Let $p(x)$ be polynomial over $GF(2)$ with $\operatorname{deg}(p(x))=8$, show that $p(x)\nmid x^{31}-1$
I know that $x^{2^5}-x=x^{32}-x=x(x^{31}-1)$ is a product of all monic irreducible polynomials of degree dividing 5 (actually the minimal polynomials over the field $GF(2)$). Meaning that over $GF(2)$ it is a product of only the irreducible polynomial with degree 5 and 1 when only $x$ and $x-1$ are the polynomials with degree 1. Now, it means the $x^{31}-1$ is a product of the irreducible polynomial with degree 5 and $x-1$. now assume to the contrary that $p(x)|x^{31}-1$. It means that p(x) is the product of some of the irreducible polynomials with degree 5 and $x-1$ (this is the part I'm not sure about), but it can't be since not any combination of the irreducible polynomials will give polynomial with $\deg(p(x))=8$.

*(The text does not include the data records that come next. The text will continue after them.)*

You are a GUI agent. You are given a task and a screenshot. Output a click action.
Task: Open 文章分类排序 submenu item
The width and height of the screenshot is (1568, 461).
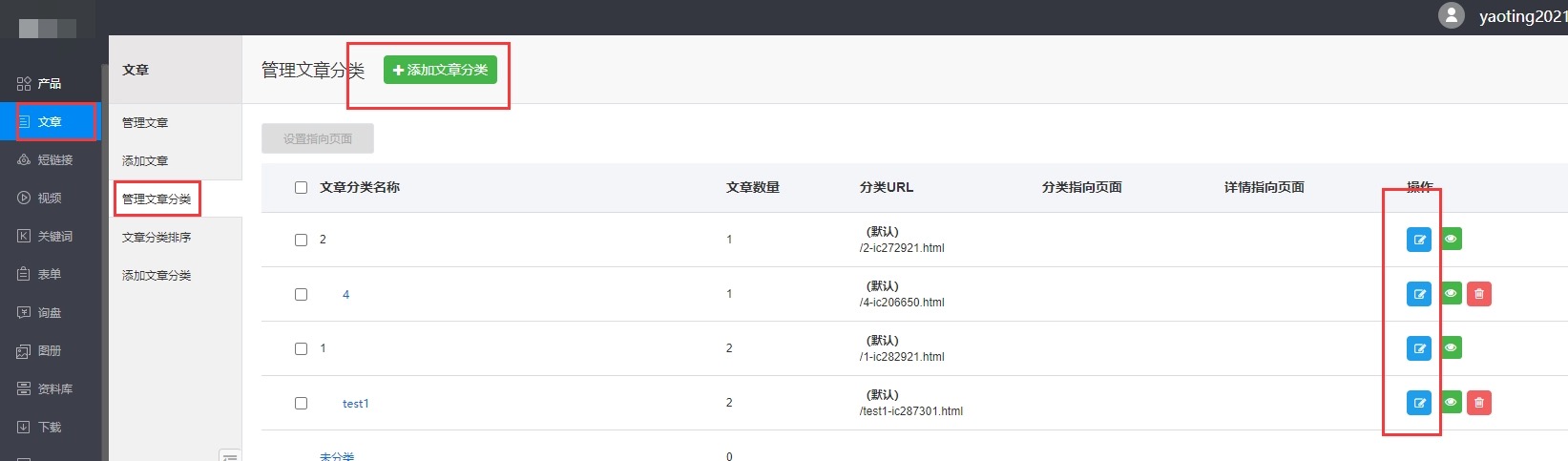(157, 238)
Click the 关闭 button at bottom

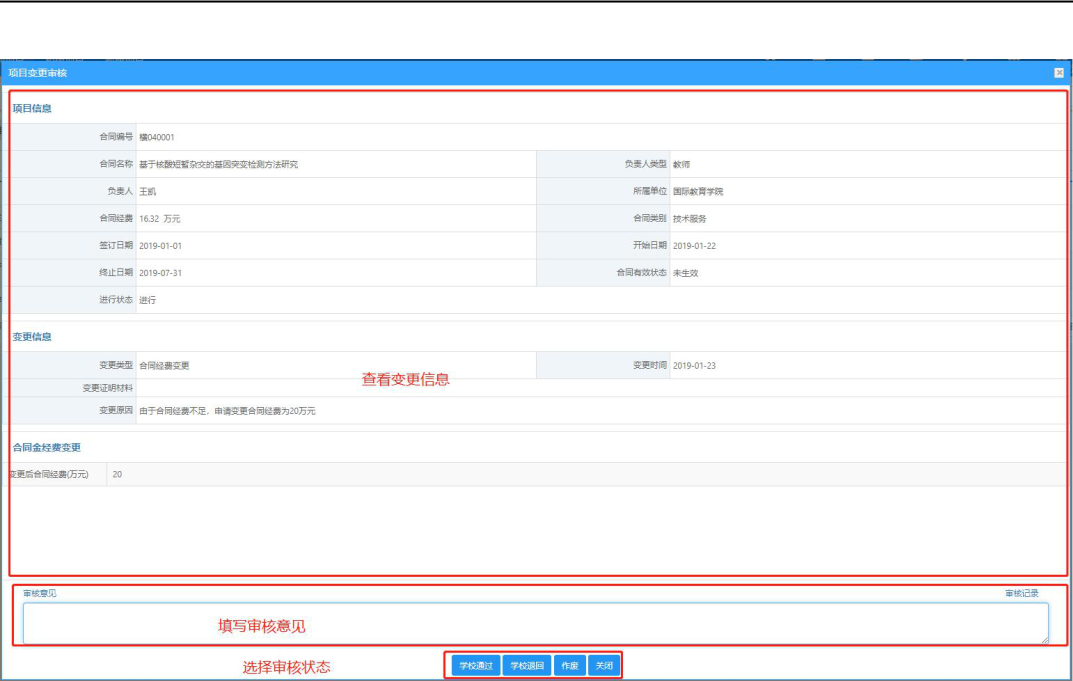604,665
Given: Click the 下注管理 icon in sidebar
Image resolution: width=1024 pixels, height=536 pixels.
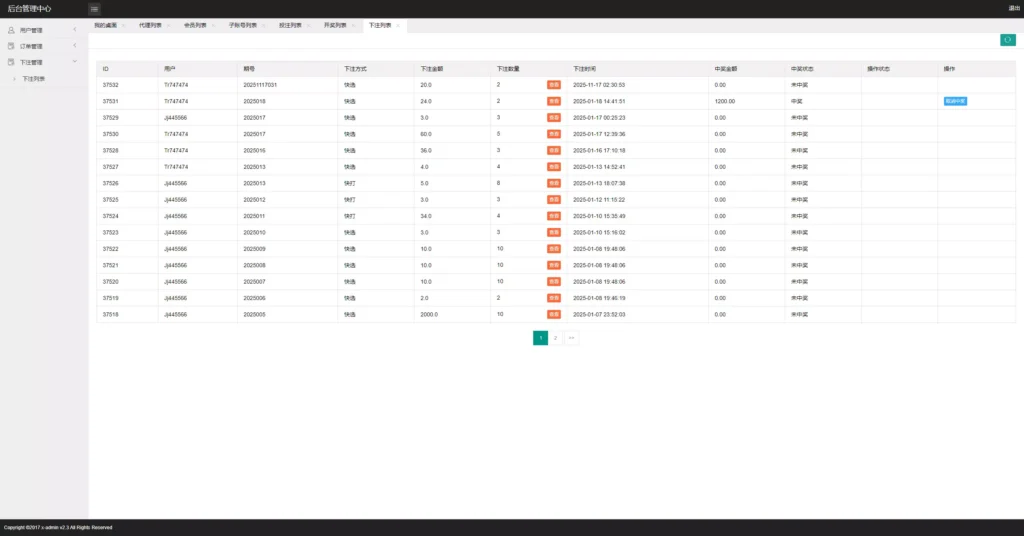Looking at the screenshot, I should click(11, 62).
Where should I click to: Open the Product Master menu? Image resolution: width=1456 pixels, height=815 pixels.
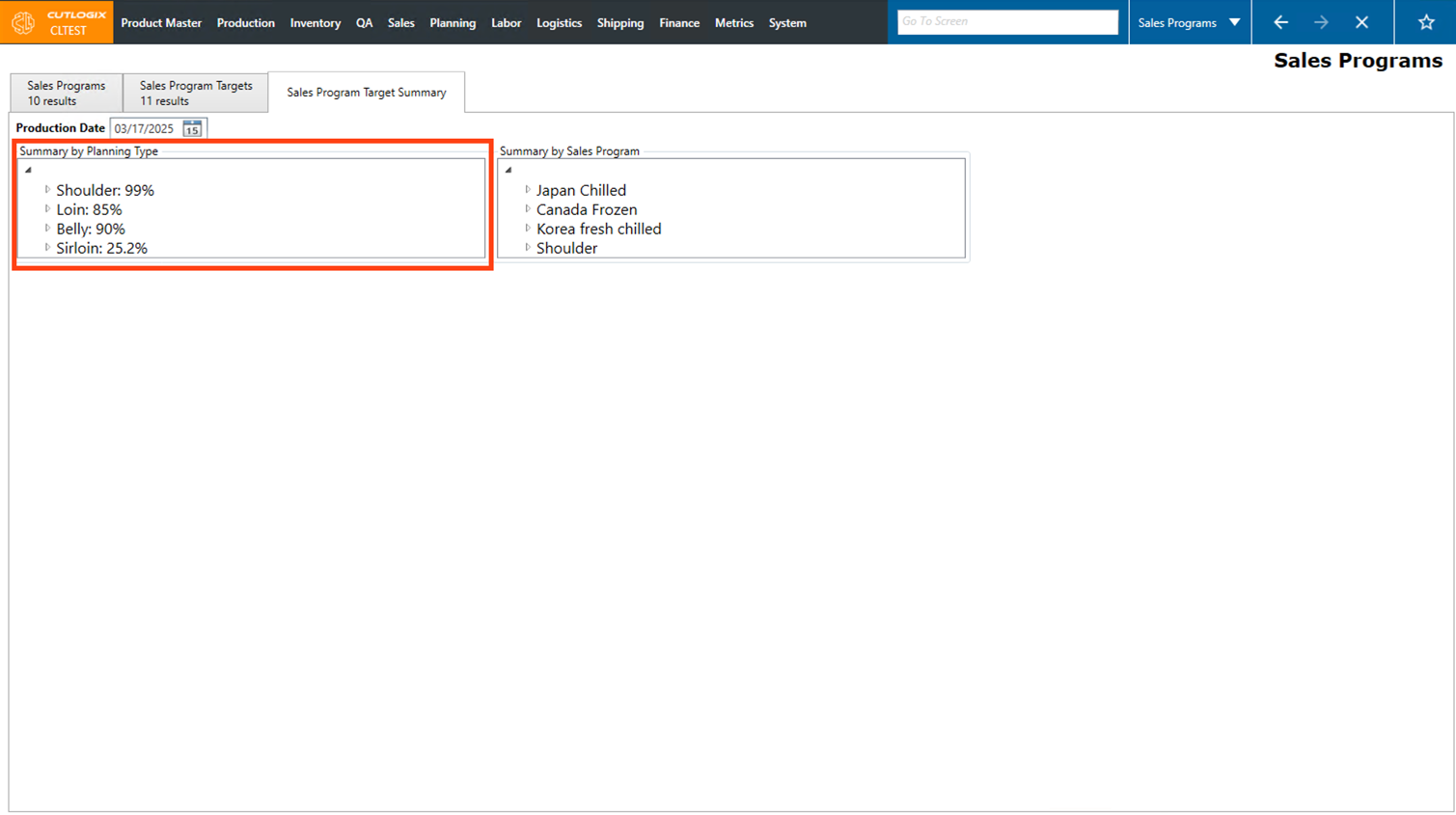tap(161, 23)
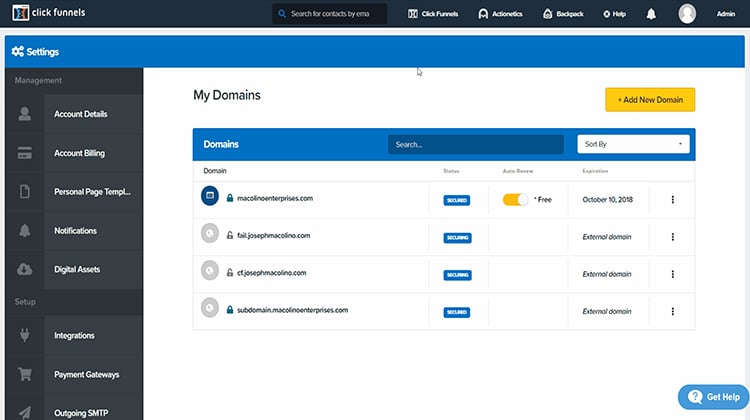The image size is (750, 420).
Task: Click the Integrations plug icon
Action: (x=24, y=335)
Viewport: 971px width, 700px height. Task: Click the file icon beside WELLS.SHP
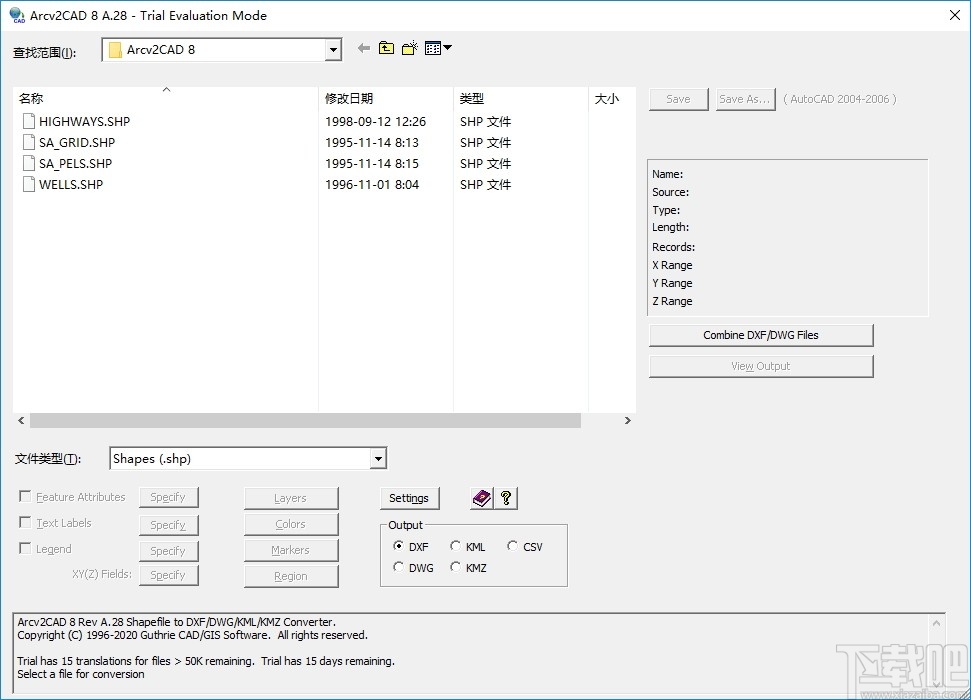[28, 184]
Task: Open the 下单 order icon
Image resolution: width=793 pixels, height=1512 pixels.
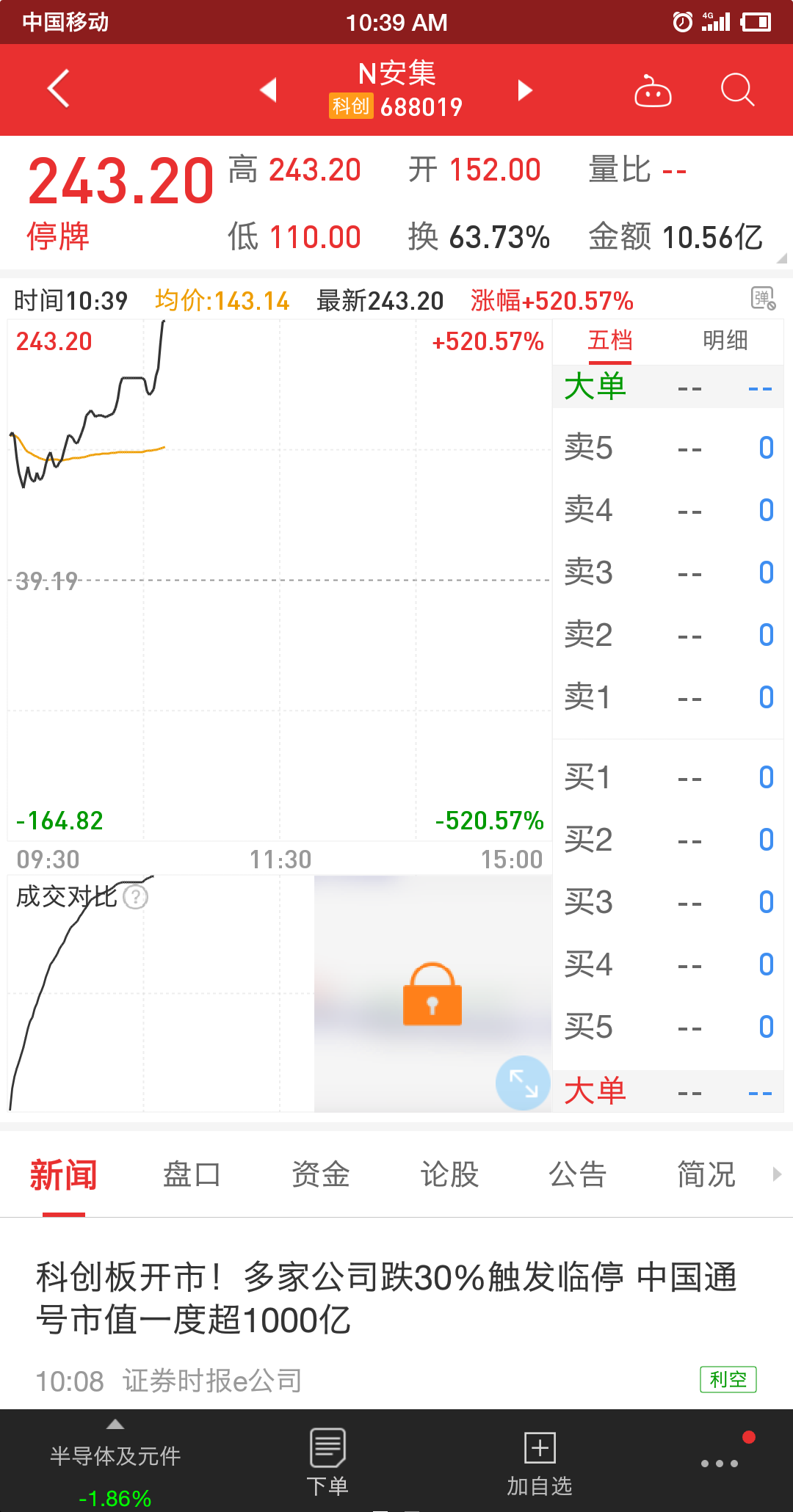Action: pyautogui.click(x=327, y=1461)
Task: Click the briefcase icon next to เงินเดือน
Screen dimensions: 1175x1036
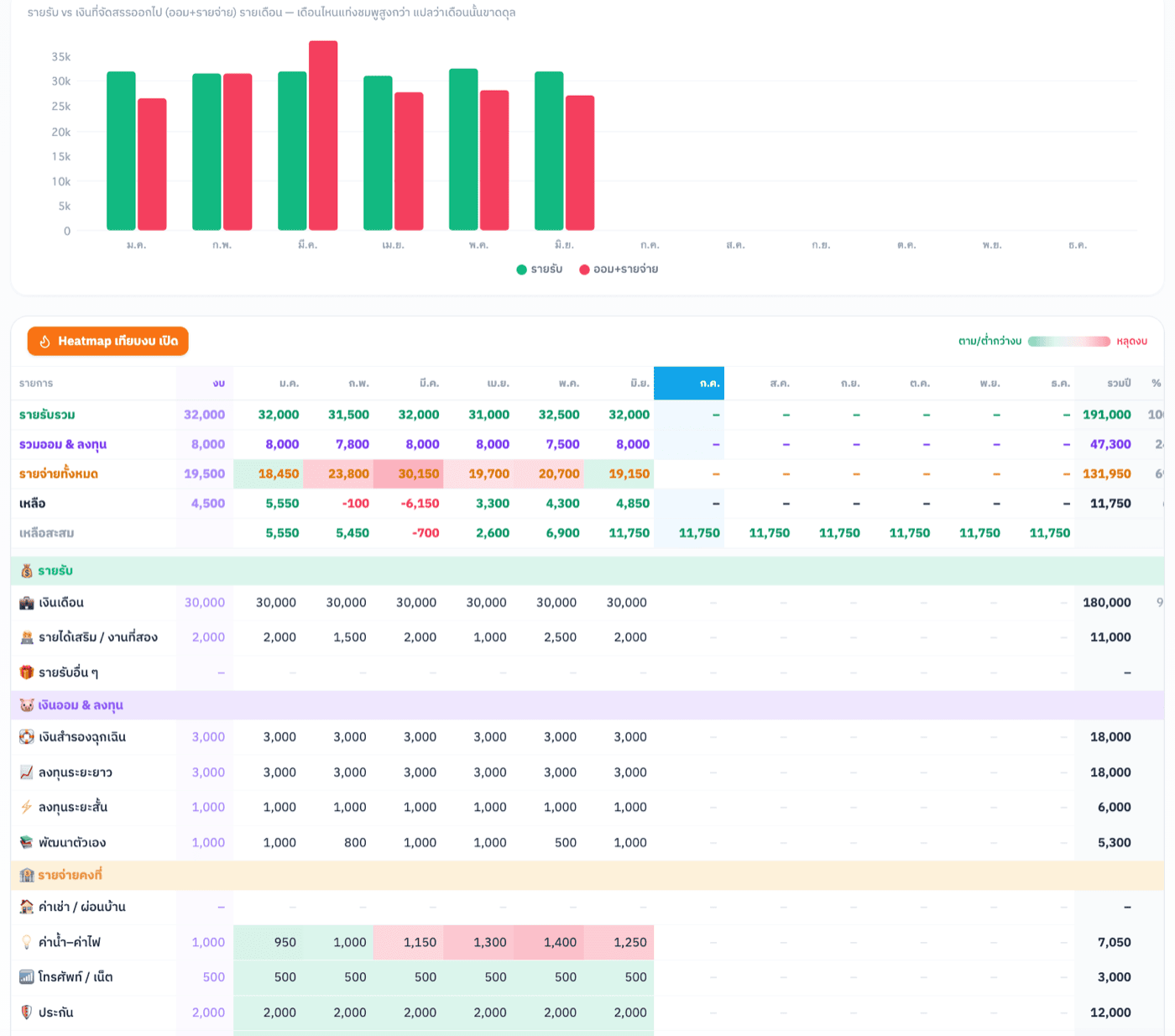Action: coord(27,603)
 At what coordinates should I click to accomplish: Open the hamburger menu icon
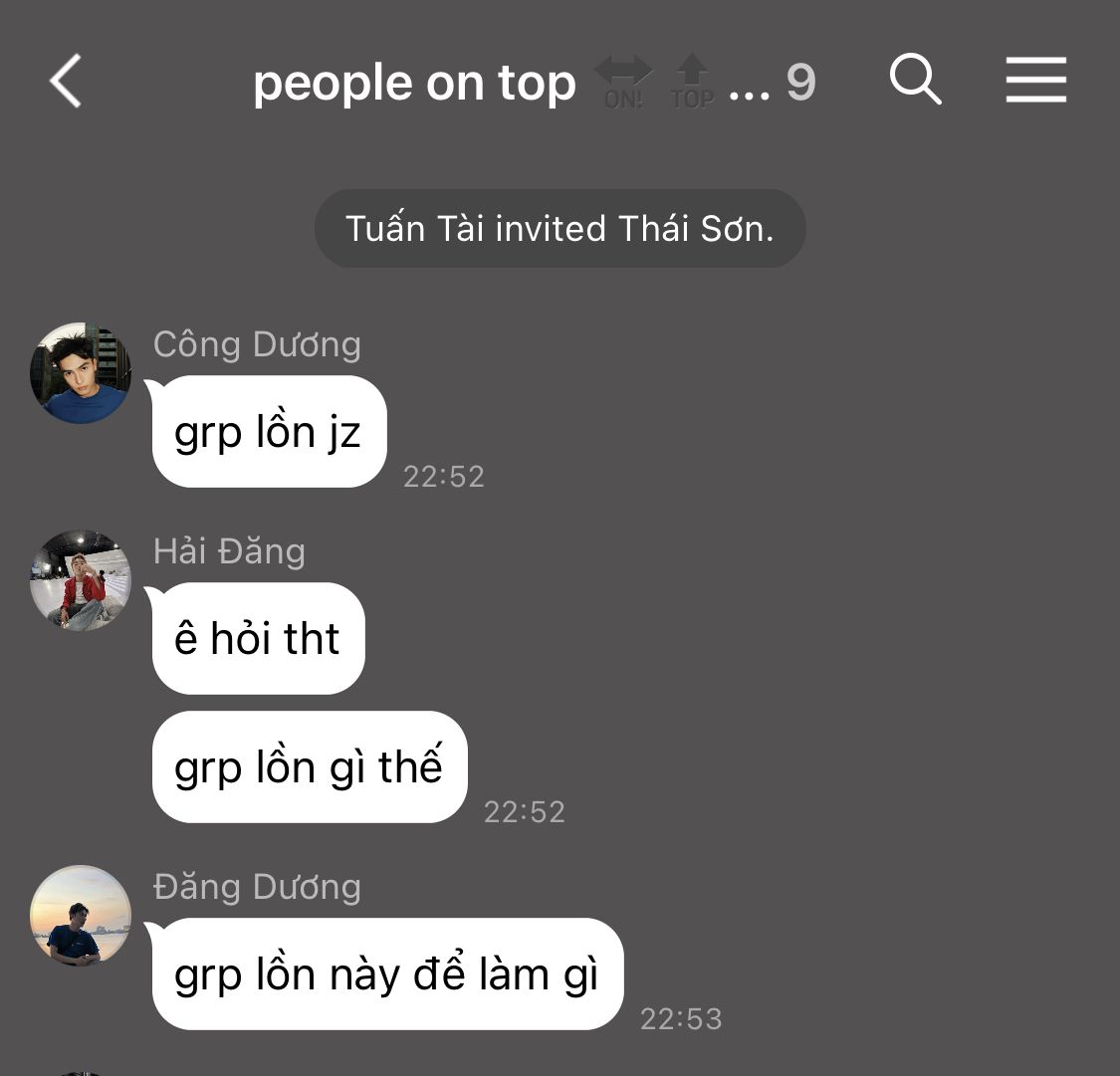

As I mentioned I'm not absolutely sure about my conclusion. I know there is some other information that might be helpful, and I tried to proceed with the following :
Since $gcd(31,2)=1$ then is also known that $p(x)$ has only simple roots in its extension field. I know that the extension field of $x^{2^5}-x$ is $GF(2^5)$, and the roots of the irreducible polynomials (the minimal polynomials) are the groups of the conjugates (each polynomial has a group of 5/1 conjugates that are the roots of it). Now if I could say that roots of $p(x)$ in its extension field are also roots of $x^{31}-1$ since we assumed $p(x)|x^{31}-1$ (but I don't as I don't know the connection between $p(x)$ extension field and the extension field of $x^{31}-1$). So if I could say that, then because of the fact that the conjugates of the roots are also roots it must be that $p(x)$ have more roots than 8 (it implies from a theorem that says that if polynomial over a small field has root in the extension field, all of the conjugates are also roots).